Short exercise: Quote the data below word for word, from the line containing "Pick the numbered" through the final line, both ends included.

Material to process:
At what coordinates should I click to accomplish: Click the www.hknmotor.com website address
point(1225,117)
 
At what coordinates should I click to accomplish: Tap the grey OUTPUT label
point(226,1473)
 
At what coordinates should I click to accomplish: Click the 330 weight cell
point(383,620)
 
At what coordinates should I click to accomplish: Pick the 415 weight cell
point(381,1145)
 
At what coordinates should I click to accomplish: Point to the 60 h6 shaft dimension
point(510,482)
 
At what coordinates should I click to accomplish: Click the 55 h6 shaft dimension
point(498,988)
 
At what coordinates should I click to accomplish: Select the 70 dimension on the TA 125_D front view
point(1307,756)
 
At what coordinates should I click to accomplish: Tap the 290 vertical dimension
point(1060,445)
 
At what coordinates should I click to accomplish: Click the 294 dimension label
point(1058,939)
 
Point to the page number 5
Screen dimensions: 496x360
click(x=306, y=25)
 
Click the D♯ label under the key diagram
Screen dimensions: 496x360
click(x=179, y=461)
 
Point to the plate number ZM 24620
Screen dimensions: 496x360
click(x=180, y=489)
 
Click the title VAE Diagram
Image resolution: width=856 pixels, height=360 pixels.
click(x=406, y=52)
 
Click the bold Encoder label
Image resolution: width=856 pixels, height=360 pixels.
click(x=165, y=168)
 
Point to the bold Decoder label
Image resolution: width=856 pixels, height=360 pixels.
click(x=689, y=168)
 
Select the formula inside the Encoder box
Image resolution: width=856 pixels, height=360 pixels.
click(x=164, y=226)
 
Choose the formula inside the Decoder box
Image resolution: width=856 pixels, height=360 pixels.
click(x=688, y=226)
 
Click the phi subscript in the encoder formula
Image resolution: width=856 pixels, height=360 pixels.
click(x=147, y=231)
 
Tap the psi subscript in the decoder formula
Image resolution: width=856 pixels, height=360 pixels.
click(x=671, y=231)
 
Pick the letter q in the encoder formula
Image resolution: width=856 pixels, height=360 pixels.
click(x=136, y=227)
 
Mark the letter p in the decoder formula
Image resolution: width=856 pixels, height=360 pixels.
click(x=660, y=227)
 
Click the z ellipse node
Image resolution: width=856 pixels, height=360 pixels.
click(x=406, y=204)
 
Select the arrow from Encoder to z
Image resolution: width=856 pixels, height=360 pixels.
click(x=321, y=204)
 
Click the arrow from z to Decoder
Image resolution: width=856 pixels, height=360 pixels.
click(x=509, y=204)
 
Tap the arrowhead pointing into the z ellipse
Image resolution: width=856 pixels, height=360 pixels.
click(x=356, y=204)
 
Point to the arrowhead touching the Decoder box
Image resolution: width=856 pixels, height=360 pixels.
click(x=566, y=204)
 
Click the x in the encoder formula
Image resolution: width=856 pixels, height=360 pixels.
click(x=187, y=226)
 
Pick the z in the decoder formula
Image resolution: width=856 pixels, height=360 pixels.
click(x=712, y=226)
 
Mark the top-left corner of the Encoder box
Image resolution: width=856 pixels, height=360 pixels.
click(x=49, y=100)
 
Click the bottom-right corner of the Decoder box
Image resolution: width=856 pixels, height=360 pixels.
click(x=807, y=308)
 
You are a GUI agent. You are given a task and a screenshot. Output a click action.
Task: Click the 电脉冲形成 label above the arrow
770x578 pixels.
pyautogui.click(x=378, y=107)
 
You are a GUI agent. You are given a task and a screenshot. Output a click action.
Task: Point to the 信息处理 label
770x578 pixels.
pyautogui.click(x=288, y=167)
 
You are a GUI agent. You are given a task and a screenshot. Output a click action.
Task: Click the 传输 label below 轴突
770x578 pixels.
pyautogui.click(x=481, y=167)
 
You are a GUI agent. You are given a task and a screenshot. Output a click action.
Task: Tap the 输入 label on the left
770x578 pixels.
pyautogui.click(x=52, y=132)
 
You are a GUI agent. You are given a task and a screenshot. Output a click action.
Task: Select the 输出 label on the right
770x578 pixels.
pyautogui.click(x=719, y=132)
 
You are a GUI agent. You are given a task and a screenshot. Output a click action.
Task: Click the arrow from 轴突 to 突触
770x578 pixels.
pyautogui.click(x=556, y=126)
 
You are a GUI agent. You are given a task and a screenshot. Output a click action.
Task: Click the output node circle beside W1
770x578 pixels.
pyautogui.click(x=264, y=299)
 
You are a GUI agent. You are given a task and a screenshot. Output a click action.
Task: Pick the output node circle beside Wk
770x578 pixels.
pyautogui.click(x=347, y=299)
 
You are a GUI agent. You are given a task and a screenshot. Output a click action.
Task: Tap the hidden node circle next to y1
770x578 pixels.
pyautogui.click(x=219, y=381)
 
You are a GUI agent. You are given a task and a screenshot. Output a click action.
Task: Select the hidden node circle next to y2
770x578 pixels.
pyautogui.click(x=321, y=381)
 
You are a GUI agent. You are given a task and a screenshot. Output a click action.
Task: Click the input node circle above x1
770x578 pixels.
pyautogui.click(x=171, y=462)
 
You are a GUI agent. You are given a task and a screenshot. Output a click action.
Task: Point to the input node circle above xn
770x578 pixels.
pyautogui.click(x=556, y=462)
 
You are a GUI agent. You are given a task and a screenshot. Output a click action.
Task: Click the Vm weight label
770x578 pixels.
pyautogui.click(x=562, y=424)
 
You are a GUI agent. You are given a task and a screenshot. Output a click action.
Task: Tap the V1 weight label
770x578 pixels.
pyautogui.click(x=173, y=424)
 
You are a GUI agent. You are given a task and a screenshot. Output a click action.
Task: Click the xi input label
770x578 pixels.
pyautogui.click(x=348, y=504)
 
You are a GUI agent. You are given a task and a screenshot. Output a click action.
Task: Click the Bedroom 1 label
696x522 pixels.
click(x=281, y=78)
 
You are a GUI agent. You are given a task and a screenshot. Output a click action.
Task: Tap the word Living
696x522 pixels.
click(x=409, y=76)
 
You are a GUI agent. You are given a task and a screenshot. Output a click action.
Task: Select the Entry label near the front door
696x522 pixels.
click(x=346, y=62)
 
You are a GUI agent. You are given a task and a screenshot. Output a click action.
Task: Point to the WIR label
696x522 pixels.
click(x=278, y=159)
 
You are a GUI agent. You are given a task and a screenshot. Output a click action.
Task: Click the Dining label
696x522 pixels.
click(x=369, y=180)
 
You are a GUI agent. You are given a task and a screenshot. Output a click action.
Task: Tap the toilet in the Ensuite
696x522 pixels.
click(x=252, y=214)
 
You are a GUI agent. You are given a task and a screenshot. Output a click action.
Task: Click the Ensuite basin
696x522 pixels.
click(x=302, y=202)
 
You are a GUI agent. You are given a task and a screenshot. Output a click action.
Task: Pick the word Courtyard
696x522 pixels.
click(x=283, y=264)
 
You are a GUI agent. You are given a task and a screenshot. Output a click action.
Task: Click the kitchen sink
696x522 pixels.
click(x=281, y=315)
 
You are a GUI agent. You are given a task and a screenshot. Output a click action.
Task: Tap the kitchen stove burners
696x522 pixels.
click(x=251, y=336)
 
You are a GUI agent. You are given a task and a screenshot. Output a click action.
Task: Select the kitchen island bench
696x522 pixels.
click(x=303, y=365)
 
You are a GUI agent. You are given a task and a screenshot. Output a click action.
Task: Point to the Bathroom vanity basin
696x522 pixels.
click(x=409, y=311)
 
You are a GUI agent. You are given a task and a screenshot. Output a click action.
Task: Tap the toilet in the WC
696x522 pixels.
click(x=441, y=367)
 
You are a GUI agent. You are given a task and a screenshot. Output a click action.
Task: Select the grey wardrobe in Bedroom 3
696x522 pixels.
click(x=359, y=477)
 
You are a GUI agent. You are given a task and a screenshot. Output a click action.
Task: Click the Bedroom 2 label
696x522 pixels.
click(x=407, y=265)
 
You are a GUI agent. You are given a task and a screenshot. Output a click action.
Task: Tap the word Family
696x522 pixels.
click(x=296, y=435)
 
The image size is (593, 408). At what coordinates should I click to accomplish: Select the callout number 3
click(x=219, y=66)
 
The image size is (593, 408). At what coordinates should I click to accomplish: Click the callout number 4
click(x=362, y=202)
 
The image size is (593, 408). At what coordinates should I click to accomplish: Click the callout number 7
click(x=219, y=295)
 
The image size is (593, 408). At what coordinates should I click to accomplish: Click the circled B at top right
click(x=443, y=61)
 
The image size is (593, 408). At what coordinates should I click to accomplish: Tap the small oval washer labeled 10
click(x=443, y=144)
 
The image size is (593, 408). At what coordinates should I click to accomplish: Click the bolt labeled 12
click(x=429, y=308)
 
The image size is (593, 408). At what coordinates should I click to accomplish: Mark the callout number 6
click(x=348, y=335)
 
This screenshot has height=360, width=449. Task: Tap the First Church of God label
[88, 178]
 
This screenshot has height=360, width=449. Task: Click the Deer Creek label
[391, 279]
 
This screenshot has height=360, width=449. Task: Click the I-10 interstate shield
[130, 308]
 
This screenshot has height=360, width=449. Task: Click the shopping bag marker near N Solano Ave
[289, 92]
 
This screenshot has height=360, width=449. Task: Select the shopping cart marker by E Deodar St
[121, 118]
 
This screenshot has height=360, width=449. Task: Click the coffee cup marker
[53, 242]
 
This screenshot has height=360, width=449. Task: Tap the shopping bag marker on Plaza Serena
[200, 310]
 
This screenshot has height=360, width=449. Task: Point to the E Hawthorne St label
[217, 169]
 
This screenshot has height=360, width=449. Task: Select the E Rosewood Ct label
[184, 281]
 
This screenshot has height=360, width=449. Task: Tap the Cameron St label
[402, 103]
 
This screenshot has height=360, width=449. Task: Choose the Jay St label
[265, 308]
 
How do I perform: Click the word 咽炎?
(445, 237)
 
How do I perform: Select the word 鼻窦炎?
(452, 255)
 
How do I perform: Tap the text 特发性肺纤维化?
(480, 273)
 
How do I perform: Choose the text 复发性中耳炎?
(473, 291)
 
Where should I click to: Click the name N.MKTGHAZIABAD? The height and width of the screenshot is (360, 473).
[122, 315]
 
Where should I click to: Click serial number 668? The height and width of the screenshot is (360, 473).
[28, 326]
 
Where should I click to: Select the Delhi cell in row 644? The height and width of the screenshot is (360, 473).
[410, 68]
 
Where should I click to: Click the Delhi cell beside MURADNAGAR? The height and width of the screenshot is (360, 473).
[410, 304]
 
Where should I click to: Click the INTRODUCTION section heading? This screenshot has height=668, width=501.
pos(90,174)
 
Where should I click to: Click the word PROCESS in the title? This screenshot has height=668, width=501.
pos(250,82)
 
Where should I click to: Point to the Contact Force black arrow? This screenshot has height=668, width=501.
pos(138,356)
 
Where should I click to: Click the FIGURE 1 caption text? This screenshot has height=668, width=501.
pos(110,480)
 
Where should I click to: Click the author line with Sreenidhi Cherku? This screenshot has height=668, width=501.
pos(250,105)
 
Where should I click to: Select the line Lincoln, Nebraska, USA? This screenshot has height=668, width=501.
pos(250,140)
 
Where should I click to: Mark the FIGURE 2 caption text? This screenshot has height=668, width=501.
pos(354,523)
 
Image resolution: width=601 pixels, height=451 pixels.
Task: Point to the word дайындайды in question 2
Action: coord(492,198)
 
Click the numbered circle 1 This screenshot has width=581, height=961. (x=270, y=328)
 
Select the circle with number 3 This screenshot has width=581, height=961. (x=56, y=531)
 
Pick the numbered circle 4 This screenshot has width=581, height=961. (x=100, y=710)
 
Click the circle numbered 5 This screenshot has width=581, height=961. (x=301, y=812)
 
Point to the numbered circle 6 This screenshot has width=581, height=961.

Exercise output:
Pick the numbered circle 4 This screenshot has width=581, height=961. (x=100, y=710)
 
Click the circle numbered 5 This screenshot has width=581, height=961. (x=301, y=812)
 
Point to the numbered circle 6 This screenshot has width=581, height=961.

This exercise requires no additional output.